Mexican civil engineer

Concepción Mendizábal Mendoza (March 4, 1893 – November 23, 1985) was a Mexican civil engineer. Mendizábal is recognized the first woman in Mexico to earn a civil engineering degree. She attended the Palacio de Minería starting in 1921 and successfully passed the engineering exam on February 11, 1930.

== Early life ==
Mendizábal was born in Mexico City on March 4, 1893. Her father, Joaquín de Mendizábal y Tamborrel, was an engineer and she was inspired by his career. She had a primary education between 1913 and 1917 and then entered a normal school for teachers. She also pursued additional courses in mathematics.

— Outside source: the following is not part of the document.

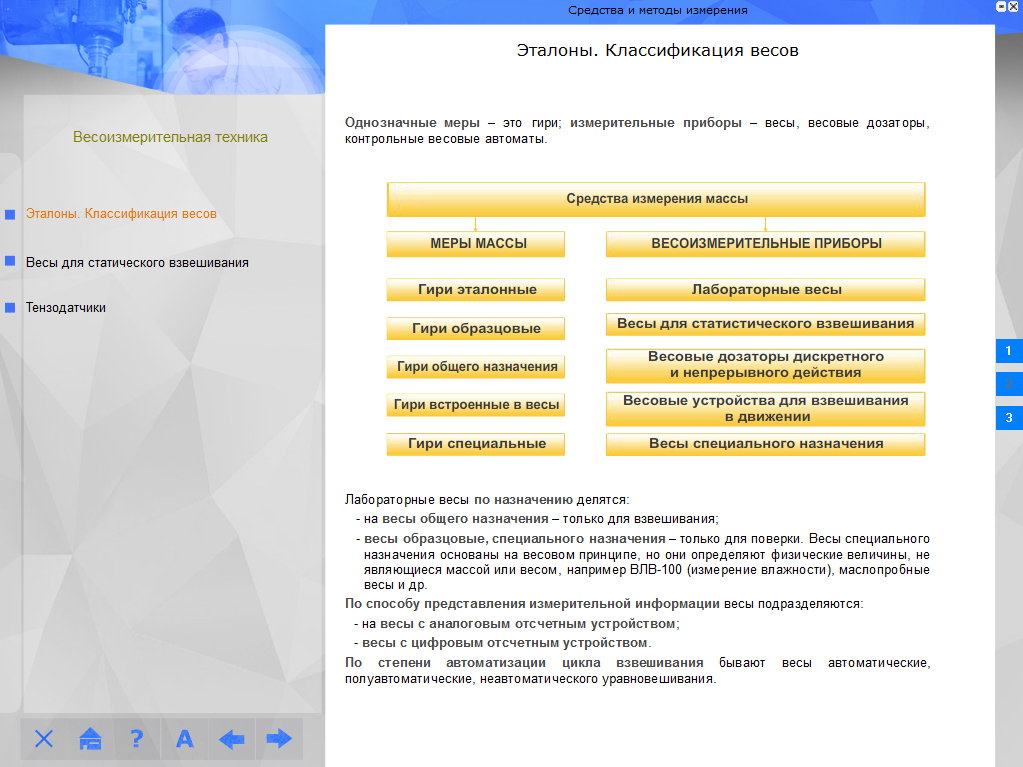Advance to next page with right arrow
Image resolution: width=1023 pixels, height=767 pixels.
(x=278, y=739)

== Education and career ==
Mendizábal started taking engineering classes at the Escuela Nacional de Ingenieros in the Palacio de Minería in 1921. At first, she audited the classes, but eventually her normal school courses were considered equivalent to the bachelor's degree she required to be fully enrolled. While she was in school, her father became ill and eventually died in 1926. Nevertheless, she came back to school and achieved high grades in all her classes.

She graduated in 1927 and in January 1930, applied to take the professional exam for engineers. Her thesis was unusual in being illustrated with photographs. When she passed the exam on February 11, 1930, she became the first woman in Mexico to earn a civil engineering degree.

Mendizábal went on to work with the Sociedad Científica Antonio Alzate (Antonio Alzate Scientific Society), which her father had helped create.

== Legacy ==
She was honored with the Ruth Rivera award in 1974. Mendizábal died on November 23, 1985.